Eleven-Fold and the Question Nobody Is Modeling
The Cost Curve the Chip Rally Left Out
The wires this week led with chip stocks. Marvell surged. Hewlett Packard Enterprise beat. The S&P 500 crossed 7,600 for the first time. Behind that tape, the physical infrastructure required to run the AI buildout is repricing at a pace the equity market has not absorbed. PJM’s capacity auction results tell the story in a single number: $329 per megawatt-day, up from $29 two years ago. That is an eleven-fold increase in the cost of securing future power supply, driven almost entirely by data centers filing interconnection requests the grid was never designed to process at this volume.
The chip market is pricing AI demand. The power market is pricing AI constraint. They have not met in the middle.
The Shortfall That Is Not a Model. It Is a Deficit.
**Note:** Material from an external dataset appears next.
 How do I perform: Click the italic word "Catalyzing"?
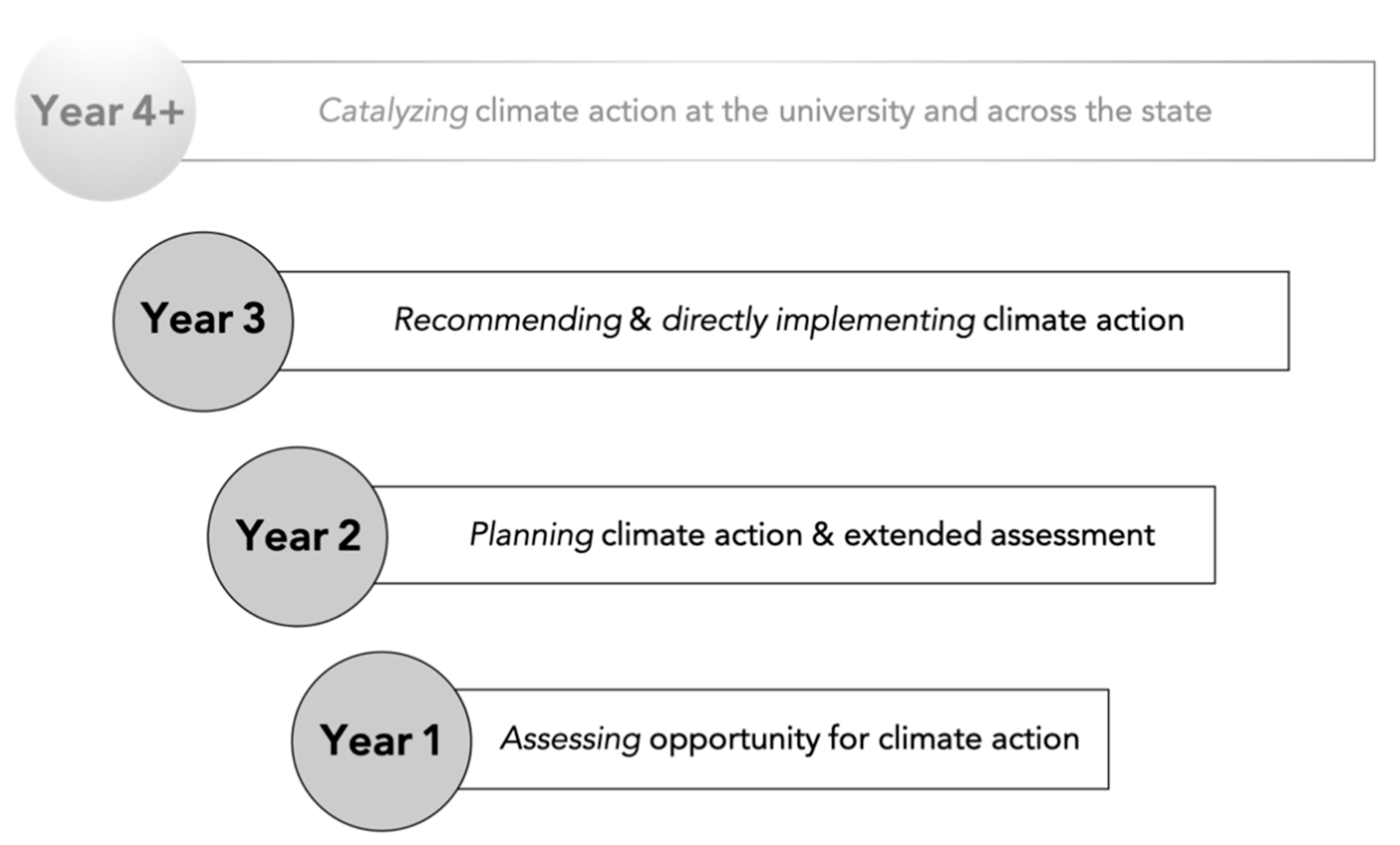(x=393, y=111)
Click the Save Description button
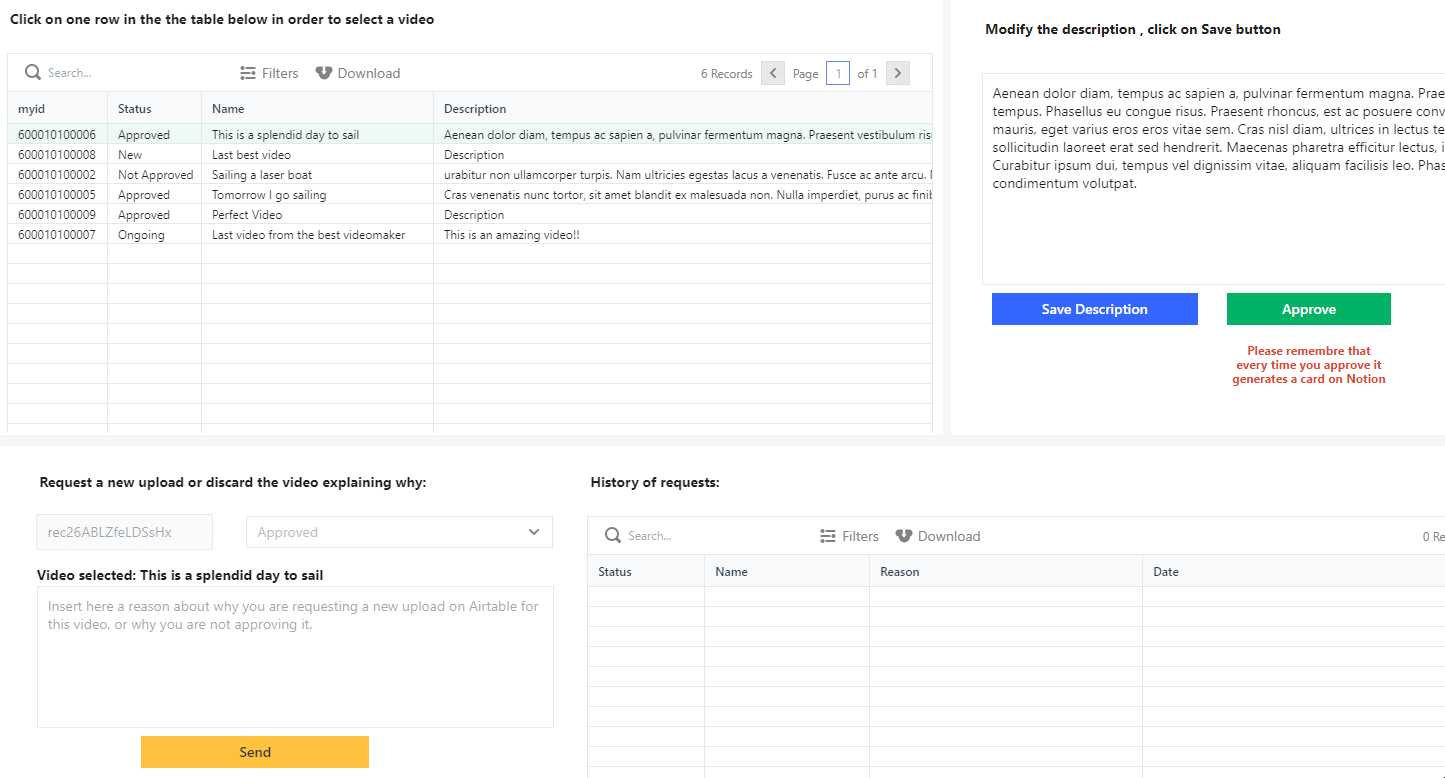 pyautogui.click(x=1094, y=309)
In this tape, PJM’s 2027–2028 capacity auction fell 6,623 megawatts short of its reliability target. That target exists for a reason: it models the amount of generation capacity the grid needs to prevent more than one unexpected outage every ten years. The shortfall is not a planning abstraction. It is a physical deficit in generation that has not been built, permitted, or contracted. And the demand side is not waiting. PJM’s load forecast jumped 5,400 megawatts in a single year, almost entirely from data centers.
Our view: when the largest grid operator in the country tells you it cannot secure enough generation to meet its own standard, and the equity market prices the demand driving that shortfall as a growth story, the tape is split. One side will reprice.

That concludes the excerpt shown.